2. The laser fiber according to Claim 1, wherein the coating comprises an epoxy glue.

3. The laser fiber according to Claim 1, wherein the coating comprises powdered glass.

4. The laser fiber according to Claim 1, wherein said pre-determined distance is approximately 50-100 um.

5. A laser fiber optic bundle comprising: a plurality of elongated optical fibers housed within a sheath configured to engage a laser energy generator for transmitting laser energy through said optical fibers, each of said plurality of optical fibers being arranged in a filler material to provide approximately a 1:1 - 1:4 ratio of active area to non-active area across a cross-section of said laser fiber optic bundle during transmission of laser energy and for maintaining said optical cores a pre-determined distance from adjacent optical cores.

6. A device according to Claim 5, wherein the filler comprises an epoxy glue.

7. A device according to Claim 5, wherein the filler comprises powdered glass.

8. The laser fiber according to Claim 5, wherein said pre-determined distance is approximately 50-100 um.

9. A laser ablation device comprising: a handle portion having proximal and distal openings ; a laser energy transmission mechanism having first and second ends, the first end being extendible through the handle portion, said laser energy transmission mechanism consisting of a laser fiber optic bundle having a cross- section which is approximately between 50 and 20% active during transmission of laser energy; a laser energy generator optically connected to the laser energy transmission mechanism second end; and an advancing mechanism operably connected to the laser energy transmission mechanism, the advancing mechanism being operable to advance the laser energy transmission mechanism through the distal opening of the handle portion at a rate coordinated with the laser generator output to ablate body tissue.

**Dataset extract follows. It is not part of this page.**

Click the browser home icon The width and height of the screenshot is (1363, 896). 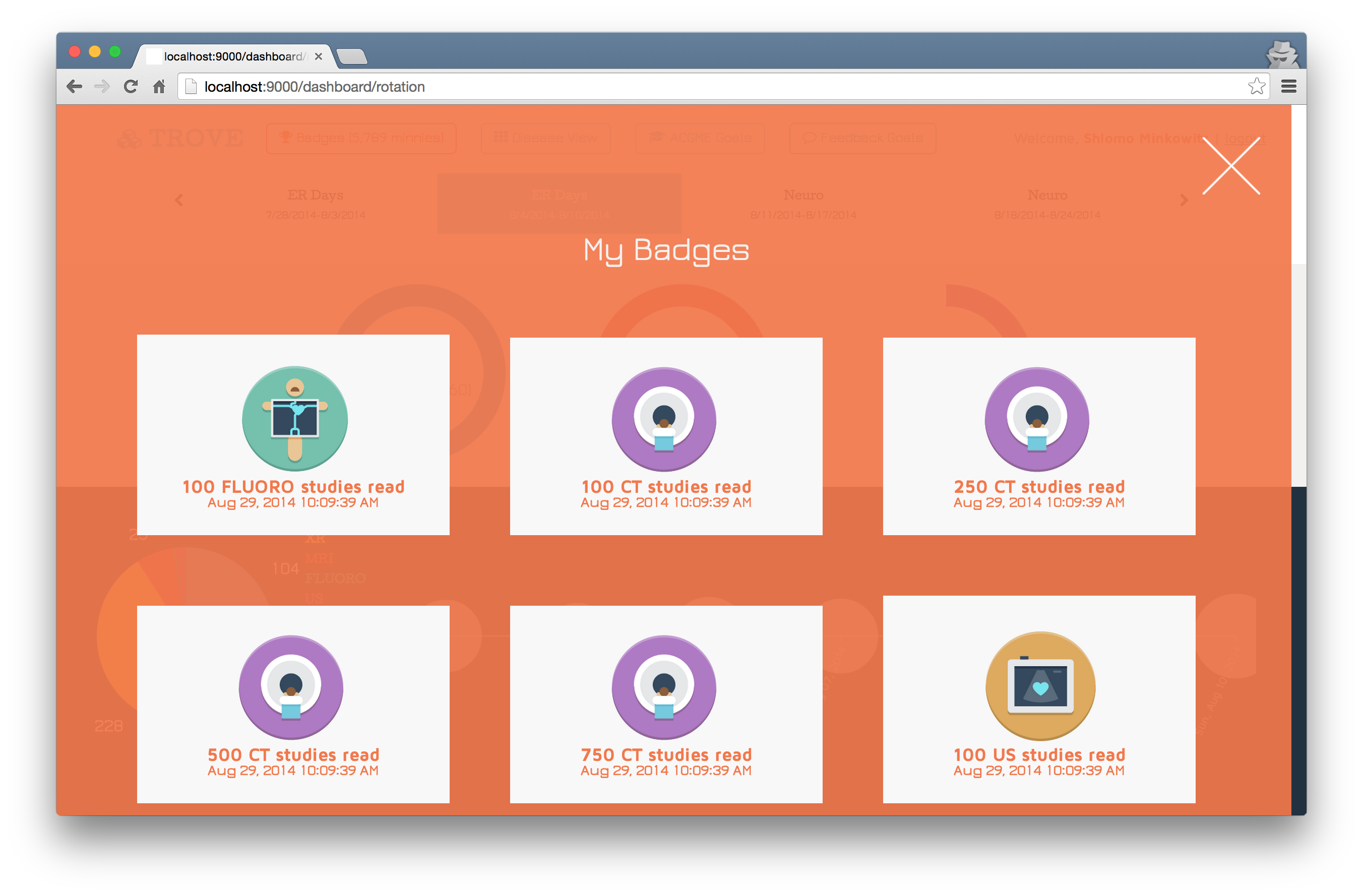[x=159, y=87]
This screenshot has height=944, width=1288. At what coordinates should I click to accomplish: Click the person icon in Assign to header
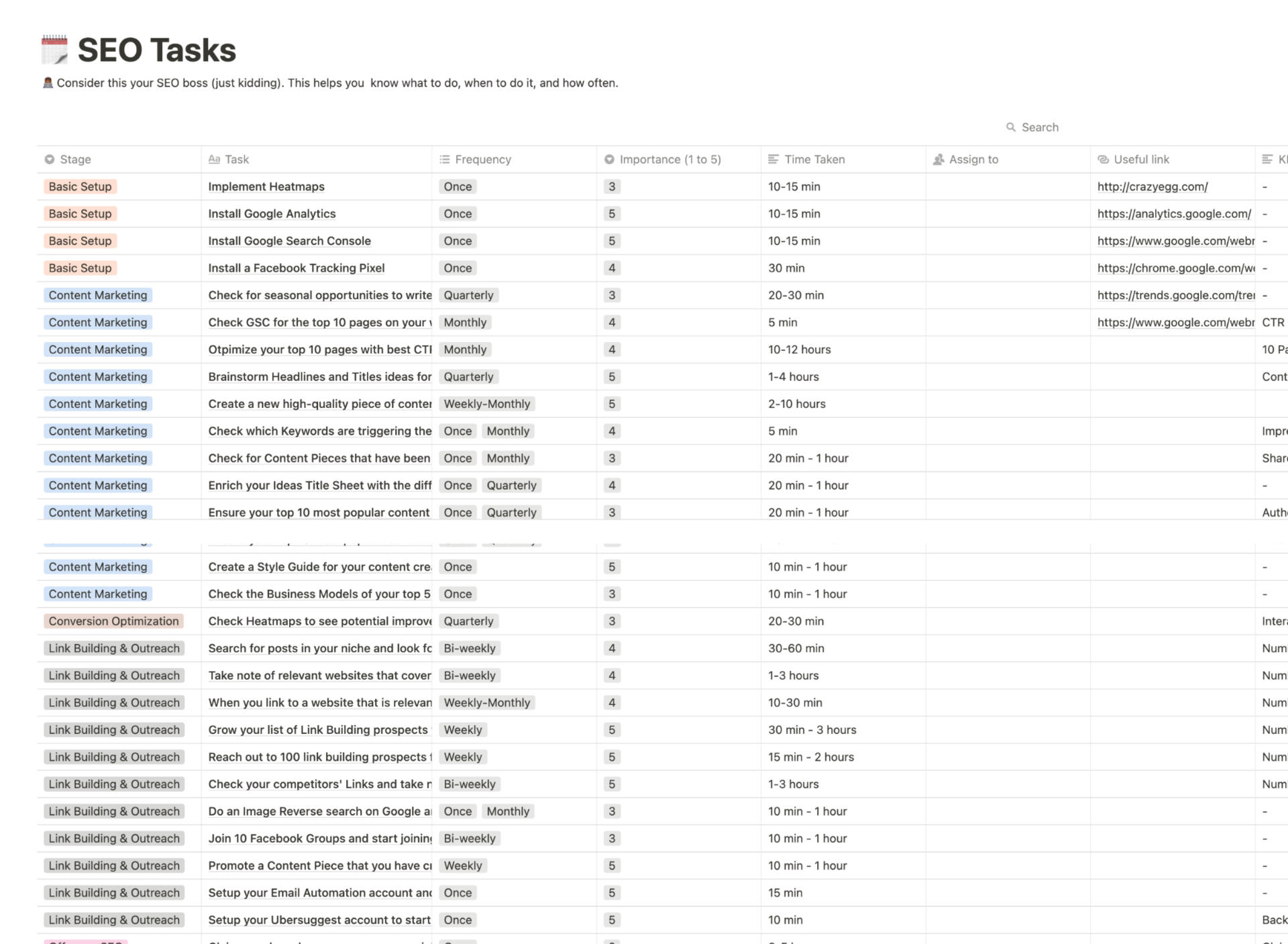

10. A device according to Claim 9, wherein the laser fiber optic bundle includes a plurality of optical fibers, each optical fiber having a coating that surrounds an optical core for maintaining said optical core a predetermined distance from adjacent optical cores.

11. A device according to Claim 9, wherein the laser fiber optic bundle includes a plurality of optical fibers, each optical fiber having an optical core being suspended in a filler for maintaining said optical core a pre-determined distance from adjacent optical cores.

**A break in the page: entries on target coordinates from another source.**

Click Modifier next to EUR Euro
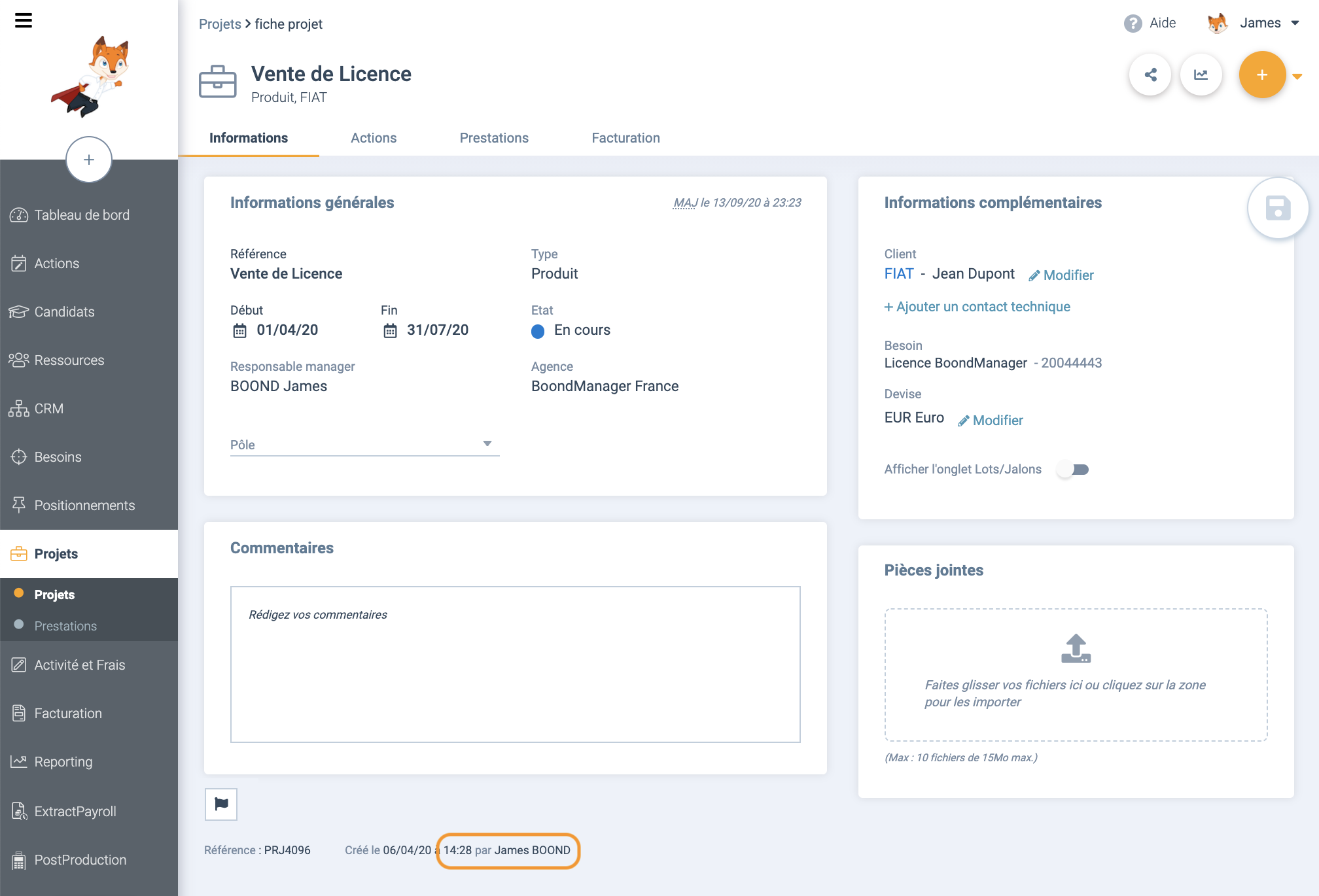 [991, 421]
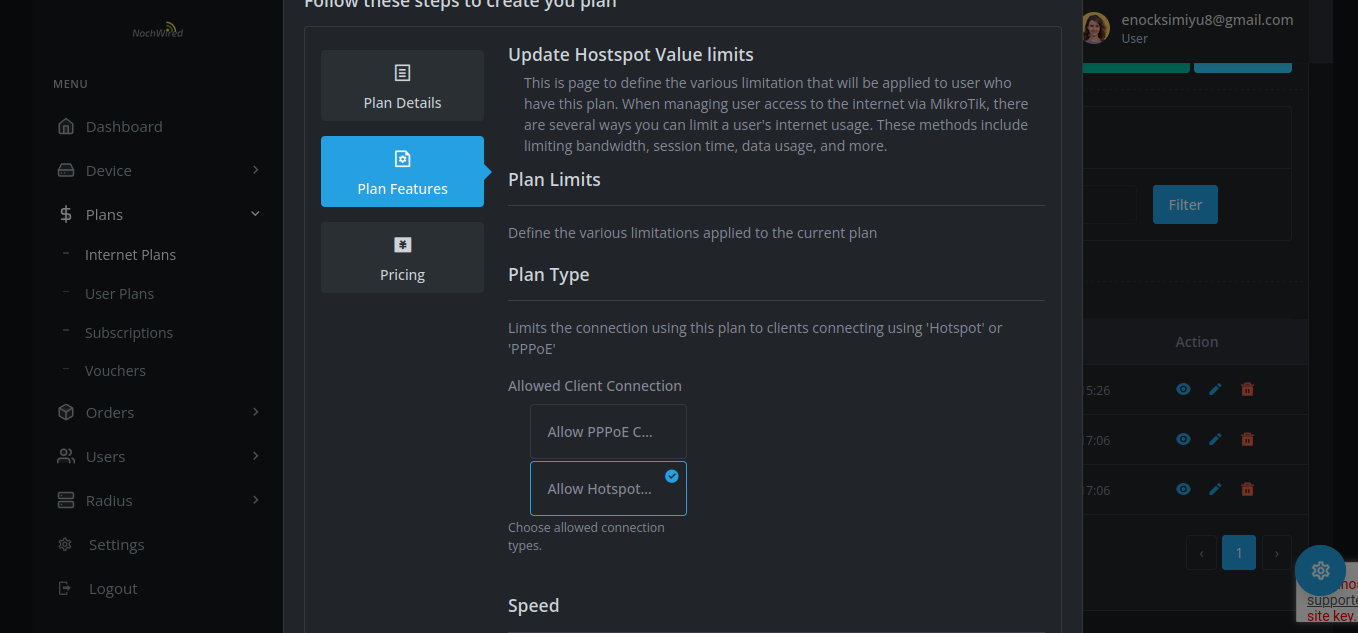This screenshot has height=633, width=1358.
Task: Switch to the Pricing step tab
Action: pos(402,258)
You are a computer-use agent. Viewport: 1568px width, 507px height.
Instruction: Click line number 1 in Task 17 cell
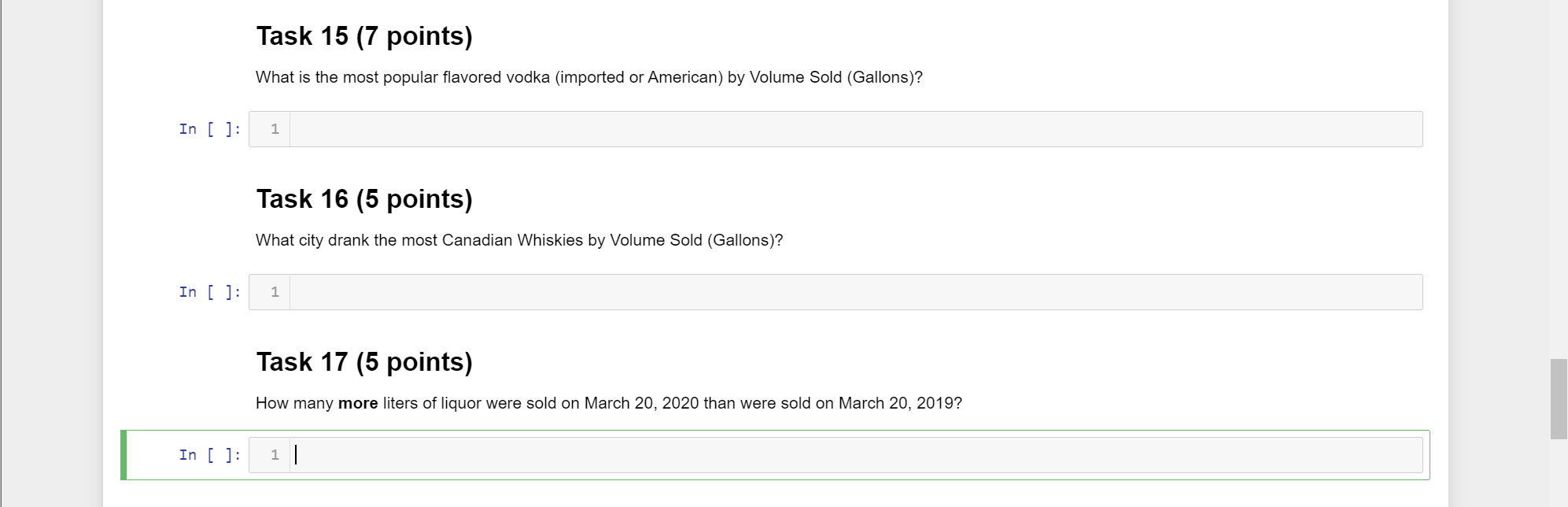275,455
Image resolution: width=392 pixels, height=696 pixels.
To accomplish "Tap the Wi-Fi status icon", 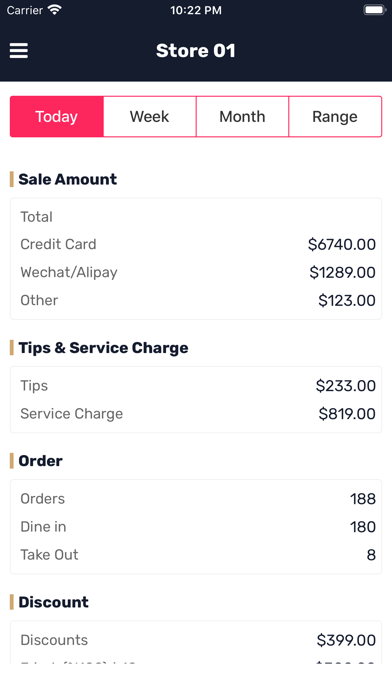I will click(55, 10).
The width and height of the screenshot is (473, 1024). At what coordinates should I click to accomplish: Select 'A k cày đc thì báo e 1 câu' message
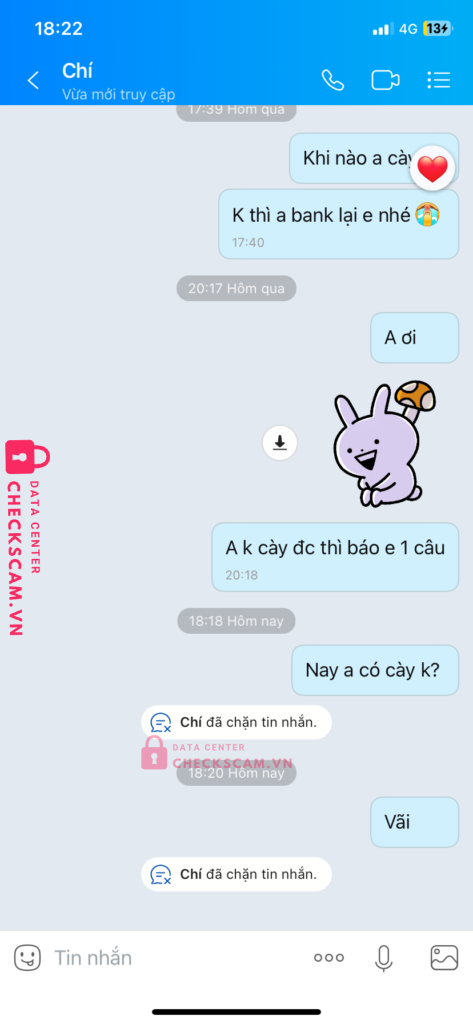click(x=335, y=557)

12. A device according to Claim 10, wherein said predetermined distance is approximately 50 um.

13. A device according to Claim 11, wherein said pre- determined distance is approximately 200 um.

14. A method of making a laser fiber optic bundle comprising the steps of : coating a plurality of optical core fibers with epoxy material; and arranging said coated fibers within a sheath to form a laser fiber optic bundle capable of transmitting laser energy from a distal end thereof, said distal end having a cross-sectional area wherein less than 50% of said area is active during transmission of laser energy.

15. A method of making a laser fiber optic bundle comprising the steps of: providing a plurality of longitudinally disposed optical fibers; and surrounding the fibers with a filler material, said filler material being selected from the group consisting of epoxy and powdered glass; wherein a complete cross-section of the longitudinally disposed fibers and filler yields a cross- sectional area that has less than 50% active transmission of laser energy during use.